— Task —
The lines needed run from the one that contains "Click the Constant Contact title" through the end of the material below, both included; write them out exactly, with no pictures.
%%
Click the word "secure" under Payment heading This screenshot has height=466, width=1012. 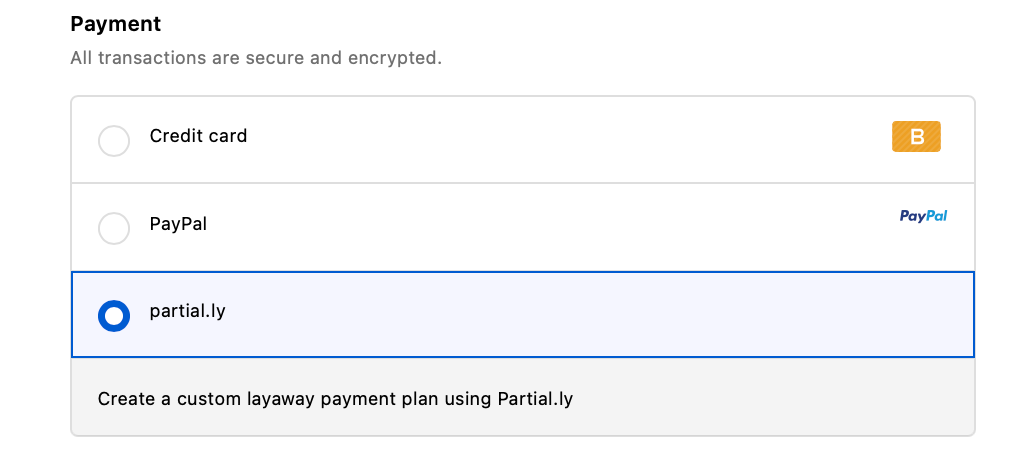click(275, 58)
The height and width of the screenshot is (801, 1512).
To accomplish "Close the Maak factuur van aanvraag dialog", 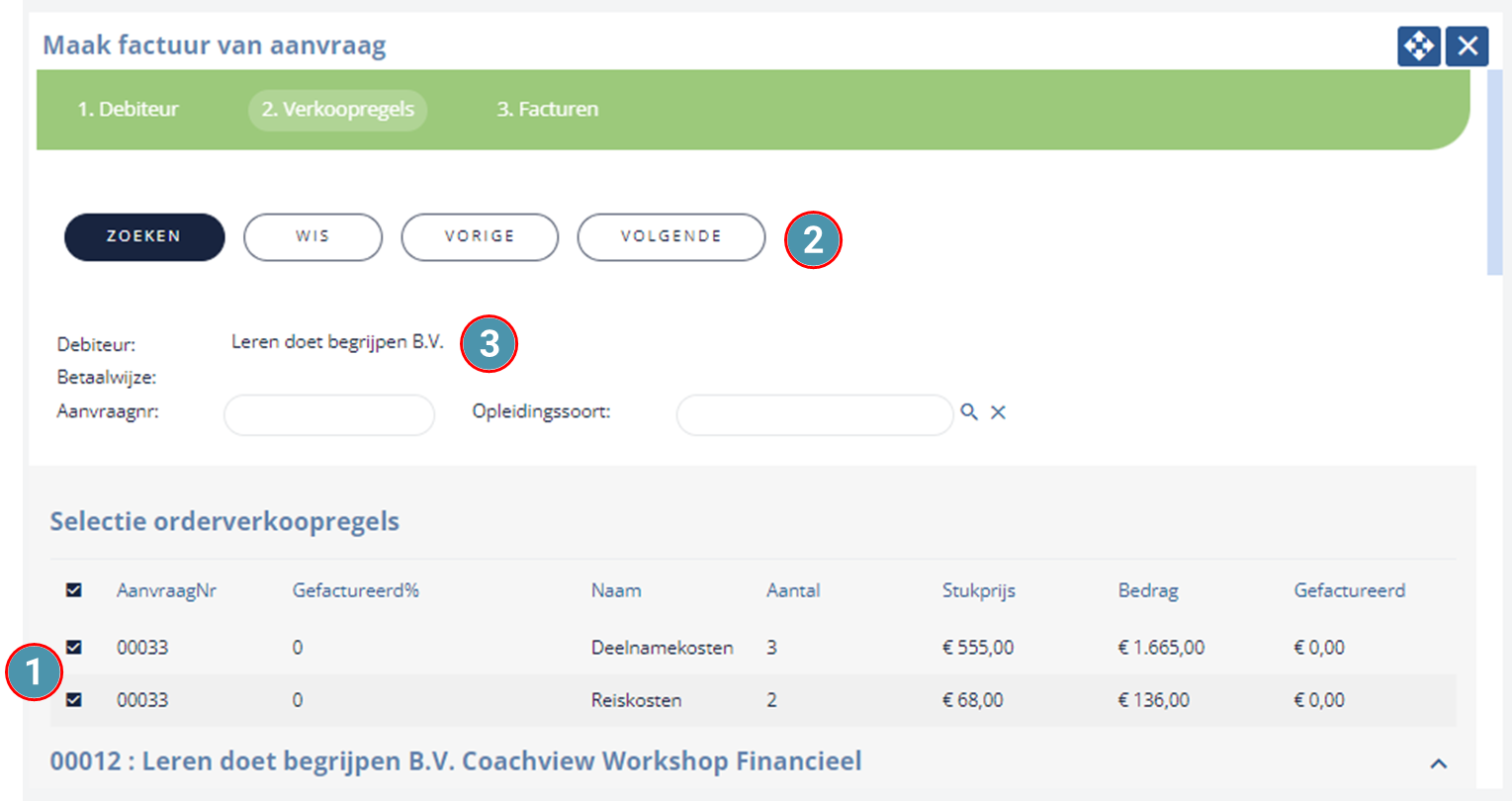I will 1467,46.

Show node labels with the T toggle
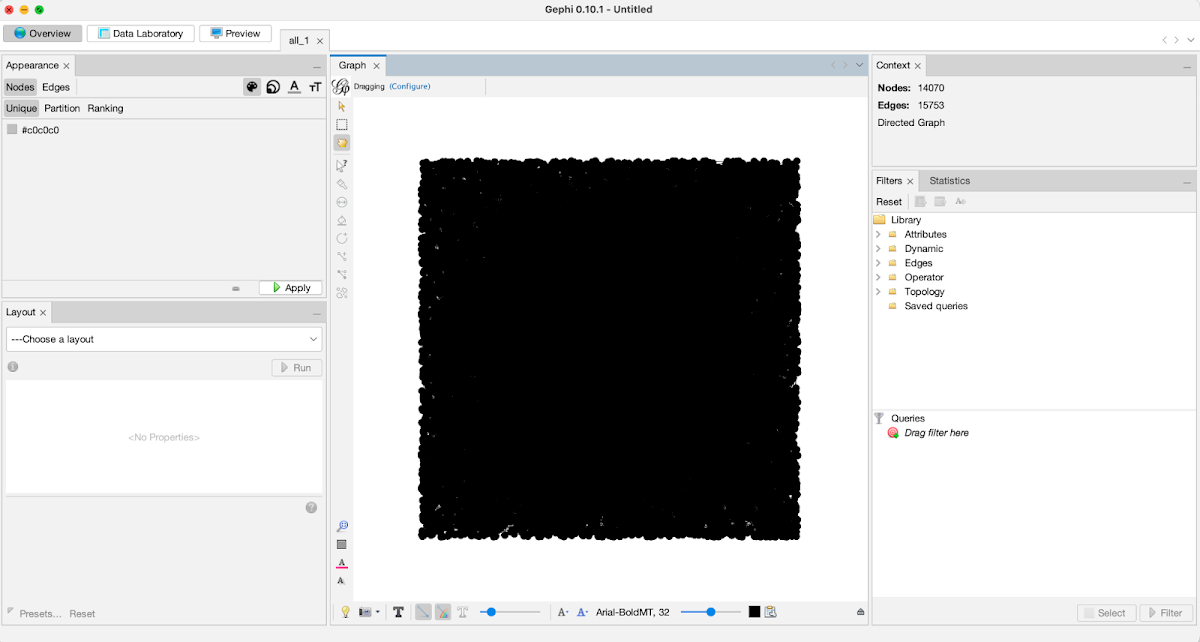[x=398, y=611]
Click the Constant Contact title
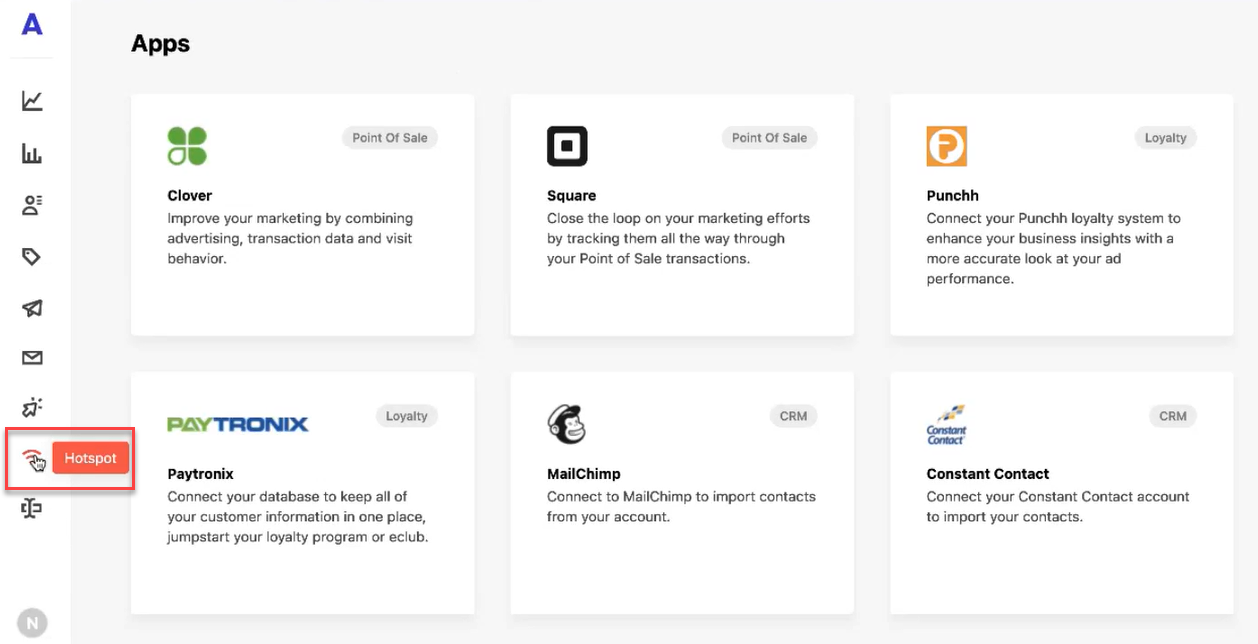 (988, 474)
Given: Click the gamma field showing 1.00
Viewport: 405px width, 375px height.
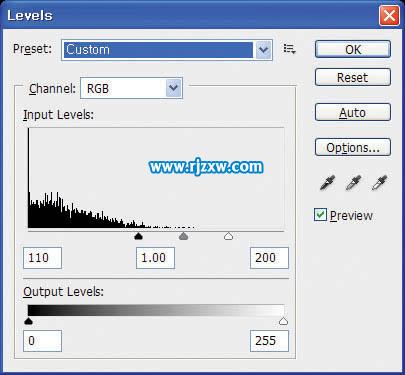Looking at the screenshot, I should [x=155, y=258].
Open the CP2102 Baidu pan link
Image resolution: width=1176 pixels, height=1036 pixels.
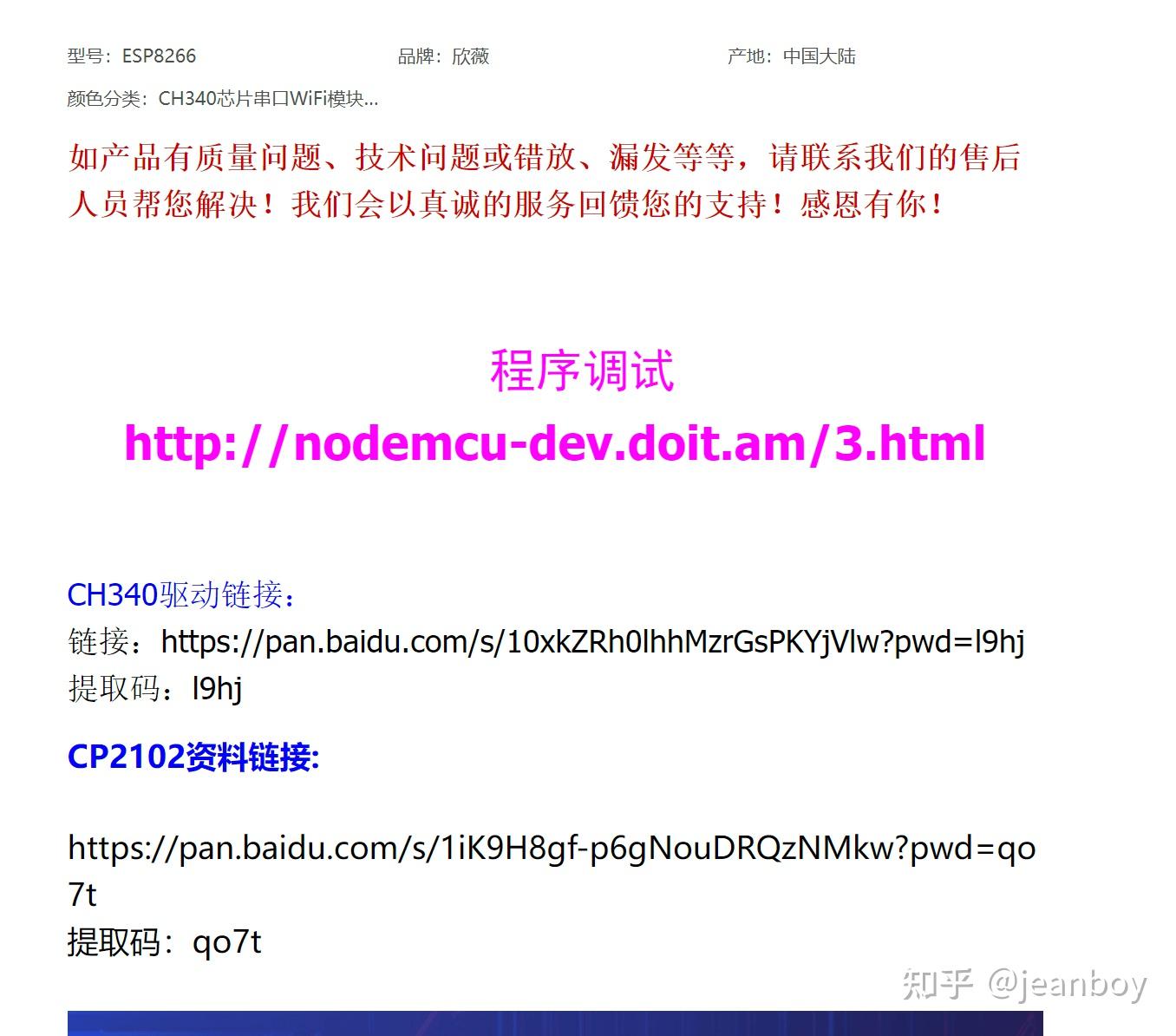[551, 848]
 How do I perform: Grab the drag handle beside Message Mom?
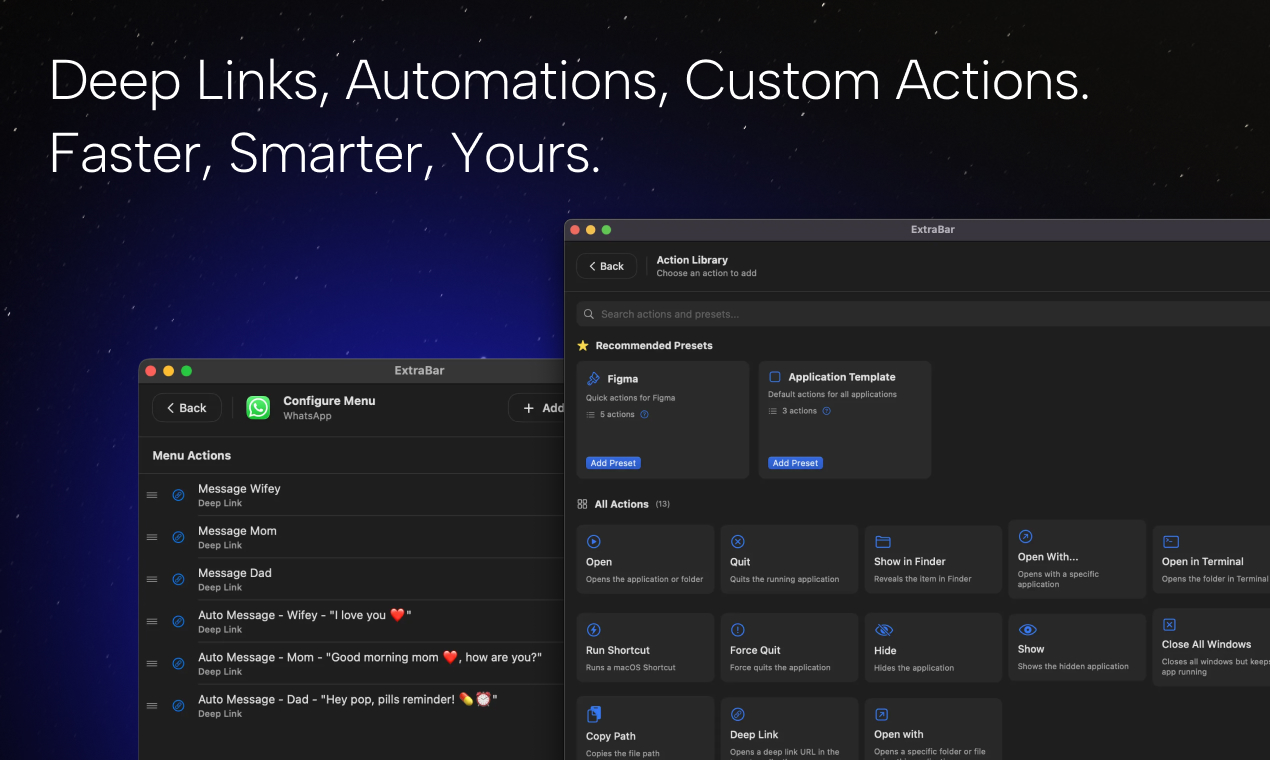152,537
%%
— Exercise solution —
Click the Constant Contact title
 (988, 474)
Given: Click the gamma field showing 1.00
Viewport: 405px width, 375px height.
Looking at the screenshot, I should [x=155, y=258].
Open the CP2102 Baidu pan link
Image resolution: width=1176 pixels, height=1036 pixels.
[551, 848]
 How do I perform: Grab the drag handle beside Message Mom?
152,537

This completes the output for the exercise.